TEMPO.CO, Jakarta - Warga perumahan Zeni di Mampang Prapatan, Jakarta Selatan, berziarah ke makam para orang tua mereka di Taman Makam Pahlawan Kalibata, Minggu, 1 November 2015. Kegiatan ini dilakukan guna menolak rencana Kodam Jaya yang ingin mengusir penghuni dari perumahan Zeni, Mampang Prapatan.
Budhy Lestari, salah satu warga perumahan, aksi di taman makam pahlawan ini untuk menunjukkan kepada pemerintah bahwa orang tua mereka telah berjasa kepada negara. "Orang tua kami adalah pejuang 1945," kata Budhy.
Untuk itu, Budhy meminta kepada pemerintah agar bisa menghargai jasa para pejuang tersebut. Apalagi ayahnya pernah berpesan agar rumah di perumahan Zeni yang mereka tempati saat ini harus dipertahankan. "Mereka mendapatkan rumah tersebut dari hasil jerih payah mereka," kata Budhy.
Warga perumahan Zeni yang berziarah itu datang mengenakan pakaian putih dengan pita merah melingkar di lengan. Saat memasuki areal TMP, mereka sempat berhenti sebentar di depan pintu masuk untuk memberikan hormat kepada para pahlawan yang dimakamkan di sana lalu memanjatkan doa bersama.

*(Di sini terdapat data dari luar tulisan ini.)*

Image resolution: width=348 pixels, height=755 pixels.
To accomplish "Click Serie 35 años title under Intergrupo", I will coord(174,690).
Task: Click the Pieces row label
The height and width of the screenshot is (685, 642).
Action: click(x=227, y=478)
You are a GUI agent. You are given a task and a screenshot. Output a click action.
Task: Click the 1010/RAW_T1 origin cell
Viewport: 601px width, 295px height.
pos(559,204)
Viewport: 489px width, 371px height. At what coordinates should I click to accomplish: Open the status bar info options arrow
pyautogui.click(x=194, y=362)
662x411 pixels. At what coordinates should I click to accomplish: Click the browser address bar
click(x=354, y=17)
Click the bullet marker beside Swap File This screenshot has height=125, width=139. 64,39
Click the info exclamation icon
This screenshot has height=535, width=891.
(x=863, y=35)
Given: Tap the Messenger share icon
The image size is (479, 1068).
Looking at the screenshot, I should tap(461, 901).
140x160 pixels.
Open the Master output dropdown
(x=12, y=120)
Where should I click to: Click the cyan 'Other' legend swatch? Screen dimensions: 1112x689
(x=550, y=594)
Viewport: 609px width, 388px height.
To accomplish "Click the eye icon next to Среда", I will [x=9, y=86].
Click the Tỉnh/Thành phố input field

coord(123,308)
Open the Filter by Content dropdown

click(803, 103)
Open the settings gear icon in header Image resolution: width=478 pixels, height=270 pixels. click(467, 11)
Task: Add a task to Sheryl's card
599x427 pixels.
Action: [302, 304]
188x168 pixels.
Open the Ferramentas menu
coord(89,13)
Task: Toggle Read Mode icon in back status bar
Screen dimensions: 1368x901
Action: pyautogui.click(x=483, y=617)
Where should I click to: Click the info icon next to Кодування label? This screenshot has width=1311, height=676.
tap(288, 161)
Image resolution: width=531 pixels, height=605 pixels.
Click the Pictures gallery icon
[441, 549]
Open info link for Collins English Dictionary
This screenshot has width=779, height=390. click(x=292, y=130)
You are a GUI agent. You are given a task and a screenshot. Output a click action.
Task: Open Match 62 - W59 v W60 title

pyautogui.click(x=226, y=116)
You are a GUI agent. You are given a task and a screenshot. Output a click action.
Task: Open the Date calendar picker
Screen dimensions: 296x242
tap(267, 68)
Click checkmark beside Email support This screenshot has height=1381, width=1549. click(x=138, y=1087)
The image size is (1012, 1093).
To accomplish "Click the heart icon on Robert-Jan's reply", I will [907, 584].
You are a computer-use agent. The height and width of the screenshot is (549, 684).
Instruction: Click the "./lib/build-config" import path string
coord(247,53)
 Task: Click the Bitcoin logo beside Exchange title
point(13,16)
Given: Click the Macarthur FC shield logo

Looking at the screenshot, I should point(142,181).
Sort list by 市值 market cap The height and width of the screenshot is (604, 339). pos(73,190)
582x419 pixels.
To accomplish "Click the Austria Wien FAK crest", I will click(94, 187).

Setelah berada di area pemakaman, rombongan berpencar untuk mendatangi makam orang tua masing-masing. "Tak rela kami kalau rumah ayah diporak-porandakan," ujar Budhy.
Selanjutnya, rombongan beranjak ke depan taman makam lalu menggelar unjuk rasa. Mereka membentangkan spanduk yang isinya meminta Presiden Joko Widodo segera menyelesaikan masalah ini, karena Presiden pernah menjanjikan akan menyelesaikan masalah ini saat menjadi Gubernur DKI.
Sebelumnya, Kodam Jaya mengklaim tanah dan bangunan di perumahan Zeni, Mampang Prapatan, merupakan aset milik TNI Angkatan Darat. Karena itu institusi TNI itu meminta keluarga yang menempati 71 rumah untuk keluar dari tempat itu. Jika permintaan itu tidak dipenuhi, TNI akan mengusir secara paksa.
Sementara itu, penghuni perumahan menyatakan asal-usul tanah dan bangunan yang mereka tempati bukan berasal dari anggaran TNI AD. Orang tua mereka yang dulu bertugas di Batalion Yon Zikon 1 (sekarang Yon Zikon 11) mengumpulkan uang saku untuk membeli tanah di sana pada 1959-1962 secara kolektif.